**Page extract:**
****

Demand of Tax In The Case of Merged & Acquired or Amalgamated Entities
By Hans Raj Garg, Addl. Director, DRI (Retd.)
Aug 02, 2021

TAXPAYER entities enter into 'arrangements' such as merger, acquisition, amalgamation, demerger, etc. among themselves for various reasons such as to achieve growth inorganically, economies of scale, to concentrate on core competence, etc.

Merger and acquisition refer to transaction between two or more legal entities combining in some form wherein mostly a large entity acquires or engulfs one or more smaller entities, thereby absorbing their businesses. The merged or the acquired entities cease to exist legally from the date the merger or the acquisition is effective. In the case of acquisition, sometimes identity of the acquired entity is maintained by making it a subsidiary of the acquiring entity.

In the case of amalgamation, two or more entities combine to form a new single legal entity with a new name & identity. All the amalgamated entities cease to exist from the date the amalgamation takes effect.

****

**Given material:**
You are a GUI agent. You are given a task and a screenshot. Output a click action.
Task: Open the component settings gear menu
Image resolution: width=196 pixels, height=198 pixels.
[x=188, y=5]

****

**What is being asked:** Repeat the part of the text on mergers and amalgamations that opens with the words "TAXPAYER entities enter" and closes with "the acquiring entity.".

**Reply:**
TAXPAYER entities enter into 'arrangements' such as merger, acquisition, amalgamation, demerger, etc. among themselves for various reasons such as to achieve growth inorganically, economies of scale, to concentrate on core competence, etc.

Merger and acquisition refer to transaction between two or more legal entities combining in some form wherein mostly a large entity acquires or engulfs one or more smaller entities, thereby absorbing their businesses. The merged or the acquired entities cease to exist legally from the date the merger or the acquisition is effective. In the case of acquisition, sometimes identity of the acquired entity is maintained by making it a subsidiary of the acquiring entity.